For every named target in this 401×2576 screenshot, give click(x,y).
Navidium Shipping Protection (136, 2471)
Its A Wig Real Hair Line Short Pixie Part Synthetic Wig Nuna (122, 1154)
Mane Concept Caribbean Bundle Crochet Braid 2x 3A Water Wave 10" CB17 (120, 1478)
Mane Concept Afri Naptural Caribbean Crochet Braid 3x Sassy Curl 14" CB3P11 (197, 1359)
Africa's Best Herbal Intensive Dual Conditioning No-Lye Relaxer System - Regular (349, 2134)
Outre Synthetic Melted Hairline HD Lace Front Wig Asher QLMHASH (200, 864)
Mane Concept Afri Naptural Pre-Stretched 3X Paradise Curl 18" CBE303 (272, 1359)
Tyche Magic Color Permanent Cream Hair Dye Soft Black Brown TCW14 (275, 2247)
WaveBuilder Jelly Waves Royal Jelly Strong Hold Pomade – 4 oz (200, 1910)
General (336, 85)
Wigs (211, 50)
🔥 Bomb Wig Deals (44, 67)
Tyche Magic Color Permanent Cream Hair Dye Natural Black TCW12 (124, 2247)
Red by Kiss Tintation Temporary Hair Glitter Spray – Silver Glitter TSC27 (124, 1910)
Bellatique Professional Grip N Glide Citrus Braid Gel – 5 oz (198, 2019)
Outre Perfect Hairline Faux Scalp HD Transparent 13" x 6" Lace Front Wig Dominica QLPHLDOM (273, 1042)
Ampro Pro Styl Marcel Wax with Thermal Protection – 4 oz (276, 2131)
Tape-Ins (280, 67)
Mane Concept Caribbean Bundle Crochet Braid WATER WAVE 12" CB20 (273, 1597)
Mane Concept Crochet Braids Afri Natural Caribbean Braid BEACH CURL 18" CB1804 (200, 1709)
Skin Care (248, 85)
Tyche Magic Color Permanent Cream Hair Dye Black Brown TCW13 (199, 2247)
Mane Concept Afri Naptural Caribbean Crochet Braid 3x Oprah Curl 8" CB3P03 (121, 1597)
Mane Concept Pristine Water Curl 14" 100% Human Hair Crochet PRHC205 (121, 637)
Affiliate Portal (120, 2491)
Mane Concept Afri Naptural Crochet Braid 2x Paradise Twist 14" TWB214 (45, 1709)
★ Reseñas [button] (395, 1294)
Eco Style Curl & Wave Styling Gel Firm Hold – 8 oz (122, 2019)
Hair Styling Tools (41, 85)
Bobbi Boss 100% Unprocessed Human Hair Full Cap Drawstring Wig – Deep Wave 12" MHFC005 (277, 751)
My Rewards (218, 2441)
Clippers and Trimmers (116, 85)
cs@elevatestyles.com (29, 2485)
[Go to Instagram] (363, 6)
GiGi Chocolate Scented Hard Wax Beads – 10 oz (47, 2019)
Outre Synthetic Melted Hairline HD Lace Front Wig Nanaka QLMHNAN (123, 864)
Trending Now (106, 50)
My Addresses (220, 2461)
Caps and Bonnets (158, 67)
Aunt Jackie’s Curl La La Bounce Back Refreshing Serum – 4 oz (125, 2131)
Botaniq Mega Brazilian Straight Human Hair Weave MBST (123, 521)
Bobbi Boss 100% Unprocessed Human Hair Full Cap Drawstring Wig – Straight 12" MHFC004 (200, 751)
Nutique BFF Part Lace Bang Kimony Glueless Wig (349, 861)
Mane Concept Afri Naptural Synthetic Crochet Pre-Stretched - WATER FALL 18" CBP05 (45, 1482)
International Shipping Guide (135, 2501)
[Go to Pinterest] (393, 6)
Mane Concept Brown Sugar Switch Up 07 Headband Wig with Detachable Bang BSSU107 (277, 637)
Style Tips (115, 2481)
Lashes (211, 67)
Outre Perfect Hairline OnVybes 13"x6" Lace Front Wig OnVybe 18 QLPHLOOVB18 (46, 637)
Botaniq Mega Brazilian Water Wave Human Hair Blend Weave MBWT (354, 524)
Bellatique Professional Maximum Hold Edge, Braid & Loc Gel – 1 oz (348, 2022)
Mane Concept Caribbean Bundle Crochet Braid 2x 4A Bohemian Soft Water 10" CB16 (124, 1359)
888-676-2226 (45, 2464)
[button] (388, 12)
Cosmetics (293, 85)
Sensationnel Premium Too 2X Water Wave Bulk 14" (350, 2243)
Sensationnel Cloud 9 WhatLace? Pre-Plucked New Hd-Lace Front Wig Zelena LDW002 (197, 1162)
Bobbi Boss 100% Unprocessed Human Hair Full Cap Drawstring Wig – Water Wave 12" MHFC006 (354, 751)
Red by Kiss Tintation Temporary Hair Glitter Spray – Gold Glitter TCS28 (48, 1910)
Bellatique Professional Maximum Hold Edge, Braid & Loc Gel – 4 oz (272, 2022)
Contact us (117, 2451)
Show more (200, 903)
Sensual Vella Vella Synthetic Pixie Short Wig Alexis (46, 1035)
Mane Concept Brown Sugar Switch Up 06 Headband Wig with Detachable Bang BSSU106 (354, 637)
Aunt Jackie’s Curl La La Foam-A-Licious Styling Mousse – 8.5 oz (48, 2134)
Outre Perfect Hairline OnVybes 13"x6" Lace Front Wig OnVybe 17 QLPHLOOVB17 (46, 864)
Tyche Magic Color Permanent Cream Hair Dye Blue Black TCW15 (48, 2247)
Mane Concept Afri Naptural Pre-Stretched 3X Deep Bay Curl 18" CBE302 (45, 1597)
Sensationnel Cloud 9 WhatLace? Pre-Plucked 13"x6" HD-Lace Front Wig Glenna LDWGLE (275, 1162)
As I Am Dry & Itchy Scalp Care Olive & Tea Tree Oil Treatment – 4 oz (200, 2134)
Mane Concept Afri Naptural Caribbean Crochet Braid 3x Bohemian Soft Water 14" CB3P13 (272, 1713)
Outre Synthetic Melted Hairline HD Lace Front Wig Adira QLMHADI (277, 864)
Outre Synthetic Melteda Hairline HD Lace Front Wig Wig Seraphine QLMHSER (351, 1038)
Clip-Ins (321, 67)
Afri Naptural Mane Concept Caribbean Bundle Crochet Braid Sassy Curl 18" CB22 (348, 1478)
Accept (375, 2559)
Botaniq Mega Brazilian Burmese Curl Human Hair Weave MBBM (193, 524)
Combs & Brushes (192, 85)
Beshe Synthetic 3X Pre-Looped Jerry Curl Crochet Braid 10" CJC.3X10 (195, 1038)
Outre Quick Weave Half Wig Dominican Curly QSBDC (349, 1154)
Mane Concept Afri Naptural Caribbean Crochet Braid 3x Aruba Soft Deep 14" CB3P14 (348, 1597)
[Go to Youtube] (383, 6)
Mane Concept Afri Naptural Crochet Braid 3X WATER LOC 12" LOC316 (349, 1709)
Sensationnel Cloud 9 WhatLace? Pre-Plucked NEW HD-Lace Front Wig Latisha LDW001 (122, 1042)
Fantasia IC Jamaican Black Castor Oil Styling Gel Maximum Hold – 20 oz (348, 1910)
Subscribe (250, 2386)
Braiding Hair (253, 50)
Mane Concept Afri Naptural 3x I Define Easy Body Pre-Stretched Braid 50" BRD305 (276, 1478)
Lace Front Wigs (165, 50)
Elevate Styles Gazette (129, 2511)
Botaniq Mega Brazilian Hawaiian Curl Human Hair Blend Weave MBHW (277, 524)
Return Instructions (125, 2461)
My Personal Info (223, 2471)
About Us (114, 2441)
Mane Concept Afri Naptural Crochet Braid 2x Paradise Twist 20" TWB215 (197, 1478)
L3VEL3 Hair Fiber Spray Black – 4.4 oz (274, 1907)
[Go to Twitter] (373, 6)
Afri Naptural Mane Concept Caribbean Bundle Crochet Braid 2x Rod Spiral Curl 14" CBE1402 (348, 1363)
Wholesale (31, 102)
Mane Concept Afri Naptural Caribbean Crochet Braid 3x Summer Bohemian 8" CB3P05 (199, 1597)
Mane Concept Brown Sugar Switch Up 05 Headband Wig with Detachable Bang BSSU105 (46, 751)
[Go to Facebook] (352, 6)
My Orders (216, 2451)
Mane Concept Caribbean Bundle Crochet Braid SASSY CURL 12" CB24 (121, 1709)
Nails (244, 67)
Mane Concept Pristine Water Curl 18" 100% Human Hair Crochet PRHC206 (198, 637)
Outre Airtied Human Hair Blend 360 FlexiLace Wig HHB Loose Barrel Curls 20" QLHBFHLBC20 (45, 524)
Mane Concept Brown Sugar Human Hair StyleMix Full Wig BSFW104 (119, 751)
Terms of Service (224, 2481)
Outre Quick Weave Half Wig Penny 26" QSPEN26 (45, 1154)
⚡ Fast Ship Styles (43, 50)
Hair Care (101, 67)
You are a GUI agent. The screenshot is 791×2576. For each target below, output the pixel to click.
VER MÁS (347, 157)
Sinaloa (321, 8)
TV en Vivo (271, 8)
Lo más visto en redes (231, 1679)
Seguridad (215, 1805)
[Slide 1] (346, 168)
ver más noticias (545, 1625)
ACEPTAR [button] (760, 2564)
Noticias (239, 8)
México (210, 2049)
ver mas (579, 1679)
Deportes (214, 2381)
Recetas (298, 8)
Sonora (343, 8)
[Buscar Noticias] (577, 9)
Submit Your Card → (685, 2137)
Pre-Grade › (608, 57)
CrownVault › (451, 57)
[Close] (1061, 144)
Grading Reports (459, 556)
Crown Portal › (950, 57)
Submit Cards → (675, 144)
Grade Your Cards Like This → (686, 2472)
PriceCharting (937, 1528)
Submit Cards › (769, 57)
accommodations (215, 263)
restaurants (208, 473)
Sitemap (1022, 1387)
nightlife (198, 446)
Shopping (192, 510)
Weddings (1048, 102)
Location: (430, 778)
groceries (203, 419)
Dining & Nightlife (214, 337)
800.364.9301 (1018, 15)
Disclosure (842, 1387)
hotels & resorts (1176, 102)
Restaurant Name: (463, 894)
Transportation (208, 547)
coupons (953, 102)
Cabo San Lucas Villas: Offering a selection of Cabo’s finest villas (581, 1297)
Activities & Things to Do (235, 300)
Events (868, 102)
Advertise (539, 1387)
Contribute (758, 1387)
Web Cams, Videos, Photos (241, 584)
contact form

== == ==

Assignment: The lines to extract from the data above begin with the line containing "ver más noticias (545, 1625)" and end with the line containing "hotels & resorts (1176, 102)". Extract them exactly, including both.

Response box:
ver más noticias (545, 1625)
ACEPTAR [button] (760, 2564)
Noticias (239, 8)
México (210, 2049)
ver mas (579, 1679)
Deportes (214, 2381)
Recetas (298, 8)
Sonora (343, 8)
[Buscar Noticias] (577, 9)
Submit Your Card → (685, 2137)
Pre-Grade › (608, 57)
CrownVault › (451, 57)
[Close] (1061, 144)
Grading Reports (459, 556)
Crown Portal › (950, 57)
Submit Cards → (675, 144)
Grade Your Cards Like This → (686, 2472)
PriceCharting (937, 1528)
Submit Cards › (769, 57)
accommodations (215, 263)
restaurants (208, 473)
Sitemap (1022, 1387)
nightlife (198, 446)
Shopping (192, 510)
Weddings (1048, 102)
Location: (430, 778)
groceries (203, 419)
Dining & Nightlife (214, 337)
800.364.9301 (1018, 15)
Disclosure (842, 1387)
hotels & resorts (1176, 102)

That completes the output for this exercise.